Let us switch things up and move to the next day’s shows. It is Halloween and we are in Southampton’s 1865. It is a surprisingly more relaxed feel tonight, though still, excitement hangs in the air. The venues larger capacity means there is a relatively significant increase in the socially distanced audience, the size of the stage and there is a support band too.
Jetski Babylon, dressed for the night as a variety of menacing characters, delivered a slick set of strident alt-rock. Olly Tilt’s vocals are impressive throughout and their songs are packed with attention-grabbing anthemic sounds all delivered unpretentiously and with lots of heart. If you’re going to check out one track make it Porcelain, after which you will want to hear more.
Several sizes bigger than last night’s stage it gives Gould the perfect new playground in which to strut, flounce and pose. All of which is done with such a joyful exuberance it is impossible not to be so invested in that feeling: after so many months of real despair, it is a dizzying high, we all need.

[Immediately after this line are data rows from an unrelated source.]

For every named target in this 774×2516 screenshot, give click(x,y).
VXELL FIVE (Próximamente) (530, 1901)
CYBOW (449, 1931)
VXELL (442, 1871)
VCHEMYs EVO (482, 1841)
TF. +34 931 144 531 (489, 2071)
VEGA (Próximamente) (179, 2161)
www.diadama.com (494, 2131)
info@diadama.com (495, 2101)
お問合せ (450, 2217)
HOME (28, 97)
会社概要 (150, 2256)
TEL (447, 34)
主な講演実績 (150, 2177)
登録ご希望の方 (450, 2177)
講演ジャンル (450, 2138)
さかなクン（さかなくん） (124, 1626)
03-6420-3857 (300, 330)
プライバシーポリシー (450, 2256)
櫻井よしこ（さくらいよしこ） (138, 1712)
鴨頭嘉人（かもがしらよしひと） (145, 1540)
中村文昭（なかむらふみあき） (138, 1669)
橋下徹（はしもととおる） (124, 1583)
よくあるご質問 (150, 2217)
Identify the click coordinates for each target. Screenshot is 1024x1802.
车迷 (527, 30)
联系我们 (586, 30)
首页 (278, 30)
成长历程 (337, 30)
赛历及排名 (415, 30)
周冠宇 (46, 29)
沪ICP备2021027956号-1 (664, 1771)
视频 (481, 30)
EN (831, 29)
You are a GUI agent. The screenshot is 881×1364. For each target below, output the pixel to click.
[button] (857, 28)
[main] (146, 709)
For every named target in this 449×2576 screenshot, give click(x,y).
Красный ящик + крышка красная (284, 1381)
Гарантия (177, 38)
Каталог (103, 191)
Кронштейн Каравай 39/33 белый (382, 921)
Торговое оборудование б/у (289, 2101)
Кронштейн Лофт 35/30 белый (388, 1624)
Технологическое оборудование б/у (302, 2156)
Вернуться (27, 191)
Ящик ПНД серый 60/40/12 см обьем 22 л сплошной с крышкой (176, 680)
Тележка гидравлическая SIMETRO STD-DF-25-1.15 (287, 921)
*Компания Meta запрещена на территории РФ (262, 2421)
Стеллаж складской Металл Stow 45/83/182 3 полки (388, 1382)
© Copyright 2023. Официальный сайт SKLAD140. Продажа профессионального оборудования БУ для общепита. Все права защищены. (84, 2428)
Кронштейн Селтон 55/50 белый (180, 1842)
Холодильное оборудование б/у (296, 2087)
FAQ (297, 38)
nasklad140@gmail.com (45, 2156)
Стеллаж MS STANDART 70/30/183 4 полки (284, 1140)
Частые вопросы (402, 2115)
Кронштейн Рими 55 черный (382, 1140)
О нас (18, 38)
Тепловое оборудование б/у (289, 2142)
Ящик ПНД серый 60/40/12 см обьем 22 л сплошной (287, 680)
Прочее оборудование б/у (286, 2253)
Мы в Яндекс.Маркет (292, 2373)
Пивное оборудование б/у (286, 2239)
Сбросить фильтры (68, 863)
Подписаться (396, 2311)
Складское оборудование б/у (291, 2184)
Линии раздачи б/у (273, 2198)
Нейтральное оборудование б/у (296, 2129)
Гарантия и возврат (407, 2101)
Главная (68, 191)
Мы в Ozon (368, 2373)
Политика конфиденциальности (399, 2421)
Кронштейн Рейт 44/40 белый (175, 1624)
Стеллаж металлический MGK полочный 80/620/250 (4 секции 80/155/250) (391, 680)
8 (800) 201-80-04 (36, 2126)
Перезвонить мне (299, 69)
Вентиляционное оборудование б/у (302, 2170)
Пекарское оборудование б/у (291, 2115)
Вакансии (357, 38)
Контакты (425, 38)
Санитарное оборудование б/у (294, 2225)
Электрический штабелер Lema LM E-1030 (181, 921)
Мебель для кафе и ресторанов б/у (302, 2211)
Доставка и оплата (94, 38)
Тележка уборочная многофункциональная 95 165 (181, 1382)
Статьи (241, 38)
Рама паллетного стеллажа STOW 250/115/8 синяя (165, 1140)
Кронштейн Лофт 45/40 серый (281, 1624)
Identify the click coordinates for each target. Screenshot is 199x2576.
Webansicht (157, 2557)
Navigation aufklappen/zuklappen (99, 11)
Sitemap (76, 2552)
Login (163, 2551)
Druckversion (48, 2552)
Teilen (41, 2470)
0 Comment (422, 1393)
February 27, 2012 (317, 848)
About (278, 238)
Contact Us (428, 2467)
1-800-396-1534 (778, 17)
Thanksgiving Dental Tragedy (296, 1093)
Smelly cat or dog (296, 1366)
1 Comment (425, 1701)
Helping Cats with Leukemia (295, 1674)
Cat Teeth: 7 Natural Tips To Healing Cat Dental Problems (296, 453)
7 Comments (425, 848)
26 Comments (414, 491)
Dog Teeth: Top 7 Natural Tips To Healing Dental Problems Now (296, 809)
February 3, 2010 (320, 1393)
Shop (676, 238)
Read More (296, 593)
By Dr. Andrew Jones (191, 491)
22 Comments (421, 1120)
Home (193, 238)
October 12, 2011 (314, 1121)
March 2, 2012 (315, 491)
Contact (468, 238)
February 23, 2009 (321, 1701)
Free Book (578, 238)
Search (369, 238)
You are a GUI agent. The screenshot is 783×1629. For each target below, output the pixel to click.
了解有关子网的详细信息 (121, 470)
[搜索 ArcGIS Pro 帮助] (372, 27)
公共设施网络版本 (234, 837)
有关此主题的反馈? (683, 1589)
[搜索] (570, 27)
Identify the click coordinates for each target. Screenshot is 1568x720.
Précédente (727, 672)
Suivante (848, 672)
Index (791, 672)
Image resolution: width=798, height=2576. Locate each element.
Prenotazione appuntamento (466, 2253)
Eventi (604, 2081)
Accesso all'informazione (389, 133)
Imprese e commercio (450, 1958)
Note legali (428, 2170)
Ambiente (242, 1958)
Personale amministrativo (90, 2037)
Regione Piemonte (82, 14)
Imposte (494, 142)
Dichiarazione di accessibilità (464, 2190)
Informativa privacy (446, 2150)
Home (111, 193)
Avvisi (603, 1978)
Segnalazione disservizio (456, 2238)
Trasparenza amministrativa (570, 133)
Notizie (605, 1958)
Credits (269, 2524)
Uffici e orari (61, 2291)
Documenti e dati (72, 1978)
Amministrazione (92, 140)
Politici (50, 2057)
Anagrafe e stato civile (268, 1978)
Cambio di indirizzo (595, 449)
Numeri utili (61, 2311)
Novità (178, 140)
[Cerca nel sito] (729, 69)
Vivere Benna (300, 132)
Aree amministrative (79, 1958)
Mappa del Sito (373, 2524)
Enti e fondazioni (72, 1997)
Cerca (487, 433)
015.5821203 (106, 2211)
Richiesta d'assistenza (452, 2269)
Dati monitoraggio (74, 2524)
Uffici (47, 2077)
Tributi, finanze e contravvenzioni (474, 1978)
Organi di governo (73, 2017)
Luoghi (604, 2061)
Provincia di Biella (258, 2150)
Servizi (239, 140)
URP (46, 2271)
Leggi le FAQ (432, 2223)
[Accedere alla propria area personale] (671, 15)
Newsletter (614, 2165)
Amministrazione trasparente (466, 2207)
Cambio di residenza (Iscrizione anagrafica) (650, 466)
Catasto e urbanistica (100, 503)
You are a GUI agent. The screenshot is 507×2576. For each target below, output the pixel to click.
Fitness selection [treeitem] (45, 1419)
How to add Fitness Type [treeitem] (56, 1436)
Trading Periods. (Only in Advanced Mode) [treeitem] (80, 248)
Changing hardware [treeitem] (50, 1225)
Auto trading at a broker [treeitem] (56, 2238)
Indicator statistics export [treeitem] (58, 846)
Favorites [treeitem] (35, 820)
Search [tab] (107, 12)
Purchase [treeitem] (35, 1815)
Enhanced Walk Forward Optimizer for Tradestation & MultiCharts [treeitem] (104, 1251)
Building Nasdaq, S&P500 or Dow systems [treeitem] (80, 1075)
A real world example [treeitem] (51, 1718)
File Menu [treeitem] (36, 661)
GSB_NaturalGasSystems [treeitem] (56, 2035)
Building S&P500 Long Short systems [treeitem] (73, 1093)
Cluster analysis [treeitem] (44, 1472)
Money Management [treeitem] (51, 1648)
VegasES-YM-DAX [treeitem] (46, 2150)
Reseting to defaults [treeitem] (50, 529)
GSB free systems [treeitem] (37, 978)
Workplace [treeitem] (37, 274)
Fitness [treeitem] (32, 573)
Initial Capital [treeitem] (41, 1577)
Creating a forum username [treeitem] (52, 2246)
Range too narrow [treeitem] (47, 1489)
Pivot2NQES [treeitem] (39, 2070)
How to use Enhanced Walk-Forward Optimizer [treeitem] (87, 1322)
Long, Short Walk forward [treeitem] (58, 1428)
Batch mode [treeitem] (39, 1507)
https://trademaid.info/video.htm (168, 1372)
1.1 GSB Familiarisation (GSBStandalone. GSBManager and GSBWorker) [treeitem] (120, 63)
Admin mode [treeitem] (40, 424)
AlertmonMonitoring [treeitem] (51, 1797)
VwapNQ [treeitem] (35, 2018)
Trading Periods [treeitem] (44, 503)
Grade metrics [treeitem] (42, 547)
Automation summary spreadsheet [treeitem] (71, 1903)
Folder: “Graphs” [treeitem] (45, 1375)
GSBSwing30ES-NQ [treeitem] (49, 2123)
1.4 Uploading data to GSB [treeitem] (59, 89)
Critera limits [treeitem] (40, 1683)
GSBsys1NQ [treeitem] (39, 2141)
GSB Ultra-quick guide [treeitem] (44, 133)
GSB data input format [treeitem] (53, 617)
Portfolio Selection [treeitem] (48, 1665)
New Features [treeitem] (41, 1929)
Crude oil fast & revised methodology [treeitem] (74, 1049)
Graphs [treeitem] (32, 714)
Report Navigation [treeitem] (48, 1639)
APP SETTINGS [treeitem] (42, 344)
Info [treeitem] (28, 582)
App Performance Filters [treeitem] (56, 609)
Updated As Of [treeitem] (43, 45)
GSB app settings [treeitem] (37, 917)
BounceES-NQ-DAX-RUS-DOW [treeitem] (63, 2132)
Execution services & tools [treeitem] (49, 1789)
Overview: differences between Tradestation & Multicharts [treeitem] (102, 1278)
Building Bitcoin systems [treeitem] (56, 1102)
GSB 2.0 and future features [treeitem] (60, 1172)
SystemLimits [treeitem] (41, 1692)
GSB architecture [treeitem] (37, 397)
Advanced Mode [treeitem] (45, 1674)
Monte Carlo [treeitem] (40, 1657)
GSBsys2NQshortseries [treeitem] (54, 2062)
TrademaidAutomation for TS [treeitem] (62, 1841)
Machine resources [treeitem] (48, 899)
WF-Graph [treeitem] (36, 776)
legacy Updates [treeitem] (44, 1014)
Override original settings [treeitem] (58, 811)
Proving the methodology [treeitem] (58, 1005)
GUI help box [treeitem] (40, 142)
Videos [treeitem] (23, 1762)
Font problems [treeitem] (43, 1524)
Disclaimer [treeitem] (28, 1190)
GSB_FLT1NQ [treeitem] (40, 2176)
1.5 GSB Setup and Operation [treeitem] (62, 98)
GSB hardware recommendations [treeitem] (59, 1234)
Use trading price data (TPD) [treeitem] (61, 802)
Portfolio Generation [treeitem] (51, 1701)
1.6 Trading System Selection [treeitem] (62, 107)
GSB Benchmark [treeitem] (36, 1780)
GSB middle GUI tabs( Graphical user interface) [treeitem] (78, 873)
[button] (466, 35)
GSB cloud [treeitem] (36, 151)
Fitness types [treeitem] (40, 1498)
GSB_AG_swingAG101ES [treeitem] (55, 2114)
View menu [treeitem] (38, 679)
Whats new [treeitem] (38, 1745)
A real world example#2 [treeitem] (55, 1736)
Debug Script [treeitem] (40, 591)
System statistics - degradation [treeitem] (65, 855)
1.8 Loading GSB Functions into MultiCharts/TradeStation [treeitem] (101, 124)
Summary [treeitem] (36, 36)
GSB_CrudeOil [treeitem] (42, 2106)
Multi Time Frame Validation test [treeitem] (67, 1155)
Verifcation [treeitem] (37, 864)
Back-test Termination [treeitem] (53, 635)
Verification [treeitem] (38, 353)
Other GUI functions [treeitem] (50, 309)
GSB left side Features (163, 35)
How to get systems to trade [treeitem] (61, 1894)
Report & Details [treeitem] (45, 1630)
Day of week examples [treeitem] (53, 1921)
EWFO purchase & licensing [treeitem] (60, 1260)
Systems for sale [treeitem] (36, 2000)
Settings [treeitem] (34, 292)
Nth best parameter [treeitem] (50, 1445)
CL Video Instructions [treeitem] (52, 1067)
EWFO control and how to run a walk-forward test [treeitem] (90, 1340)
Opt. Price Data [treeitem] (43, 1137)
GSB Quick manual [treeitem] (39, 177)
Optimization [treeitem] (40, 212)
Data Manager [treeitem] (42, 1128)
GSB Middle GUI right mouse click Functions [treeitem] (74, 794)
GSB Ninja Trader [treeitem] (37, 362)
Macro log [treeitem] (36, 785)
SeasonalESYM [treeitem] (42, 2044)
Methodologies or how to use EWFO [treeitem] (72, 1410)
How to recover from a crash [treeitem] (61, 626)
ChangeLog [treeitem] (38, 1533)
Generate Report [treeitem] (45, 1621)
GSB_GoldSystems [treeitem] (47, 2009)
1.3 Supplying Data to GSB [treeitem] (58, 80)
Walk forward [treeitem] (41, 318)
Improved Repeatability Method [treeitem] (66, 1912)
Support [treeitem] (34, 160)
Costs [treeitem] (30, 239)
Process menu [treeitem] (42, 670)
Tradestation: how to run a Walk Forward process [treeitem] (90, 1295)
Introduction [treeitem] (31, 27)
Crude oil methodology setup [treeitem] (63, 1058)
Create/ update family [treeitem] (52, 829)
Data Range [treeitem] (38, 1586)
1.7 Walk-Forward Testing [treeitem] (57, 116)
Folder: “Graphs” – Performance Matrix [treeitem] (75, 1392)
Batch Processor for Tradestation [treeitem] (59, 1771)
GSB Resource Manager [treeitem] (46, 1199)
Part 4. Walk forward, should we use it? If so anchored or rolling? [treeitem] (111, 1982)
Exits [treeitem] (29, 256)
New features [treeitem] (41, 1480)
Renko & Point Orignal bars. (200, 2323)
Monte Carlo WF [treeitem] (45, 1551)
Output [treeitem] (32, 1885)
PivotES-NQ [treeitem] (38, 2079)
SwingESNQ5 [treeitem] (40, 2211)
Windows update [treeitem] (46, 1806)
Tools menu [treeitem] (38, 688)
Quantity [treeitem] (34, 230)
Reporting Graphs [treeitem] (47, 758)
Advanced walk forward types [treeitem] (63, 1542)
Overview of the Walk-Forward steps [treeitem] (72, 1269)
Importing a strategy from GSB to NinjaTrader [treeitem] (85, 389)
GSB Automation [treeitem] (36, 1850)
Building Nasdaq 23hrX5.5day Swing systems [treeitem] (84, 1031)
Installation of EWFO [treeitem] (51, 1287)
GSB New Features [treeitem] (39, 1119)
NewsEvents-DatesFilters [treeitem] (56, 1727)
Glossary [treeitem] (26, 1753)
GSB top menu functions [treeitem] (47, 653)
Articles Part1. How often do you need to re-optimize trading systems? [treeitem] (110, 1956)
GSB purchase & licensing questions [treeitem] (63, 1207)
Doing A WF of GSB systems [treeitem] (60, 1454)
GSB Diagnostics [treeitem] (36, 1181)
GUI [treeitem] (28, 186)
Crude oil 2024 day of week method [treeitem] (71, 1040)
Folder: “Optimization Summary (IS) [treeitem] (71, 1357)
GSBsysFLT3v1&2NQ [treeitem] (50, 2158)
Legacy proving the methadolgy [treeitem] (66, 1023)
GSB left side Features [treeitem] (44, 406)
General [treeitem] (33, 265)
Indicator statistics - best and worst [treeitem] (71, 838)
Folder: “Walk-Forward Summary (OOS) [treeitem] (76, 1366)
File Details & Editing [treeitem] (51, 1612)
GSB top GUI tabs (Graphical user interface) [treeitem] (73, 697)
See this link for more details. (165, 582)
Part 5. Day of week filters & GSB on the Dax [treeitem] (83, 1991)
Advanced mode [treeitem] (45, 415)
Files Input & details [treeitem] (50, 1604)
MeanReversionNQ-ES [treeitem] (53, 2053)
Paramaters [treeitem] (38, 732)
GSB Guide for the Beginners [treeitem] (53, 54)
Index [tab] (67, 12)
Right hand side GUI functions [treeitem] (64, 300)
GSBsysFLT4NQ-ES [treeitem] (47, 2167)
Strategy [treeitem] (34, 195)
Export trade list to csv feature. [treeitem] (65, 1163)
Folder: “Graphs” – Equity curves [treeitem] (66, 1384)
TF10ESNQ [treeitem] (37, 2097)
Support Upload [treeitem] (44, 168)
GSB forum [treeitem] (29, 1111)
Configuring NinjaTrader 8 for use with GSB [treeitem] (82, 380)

“Boy you look like death, but healthy guys are such an eyesore” Damn how is that for a glorious line! Eyesore possesses a striking cinematic narrative that live is escalated way beyond the recorded version. Gould bounds around his stage pointing into the void and grinning as he story tells of ill-fated love, suicide pacts and Peg Entwistle’s final swan dive. The chorus so utter stimulating an enraptured singalong with the entire venue, during each show both in Southampton and London.
Our encore throughout this weekend has been Throat and the band’s first release Destroy Me both deliver that instant fix of anthemic bombast. Everyone is following Gould as he wraps his skeleton gloved hand around his throat, everyone singing along with him. The final song as always comes too soon and so much more so this weekend. Starved of live music for so many months and the knowledge that the country is heading into another lockdown no one lets the moment pass without throwing their all in. Reynold’s eyes closed and head high thrashes each chord like life depends on it. Gould fills the high ceiling room with every note he expels as the final sound hangs in the air the audience in Southampton like that of New Cross the night before thanks Salem with near-deafening appreciation.
Salem, skilfully marry beautiful melodies, quirky harmonies with exuberant poppy ferocity to create perfectly deliciously lovable darkwave punk rock songs that are enjoyable. Their live performance is a frenzied whirlpool of emotions that possesses all those trills that take place in the dark. Ultimately, Salem are a band enchantingly endearing and devilishly delightful in equal parts. However, it would be wrong to undersell or underestimate their quality by labelling them a lockdown folly or side-project: they are already way more than these characterisations allows them to be.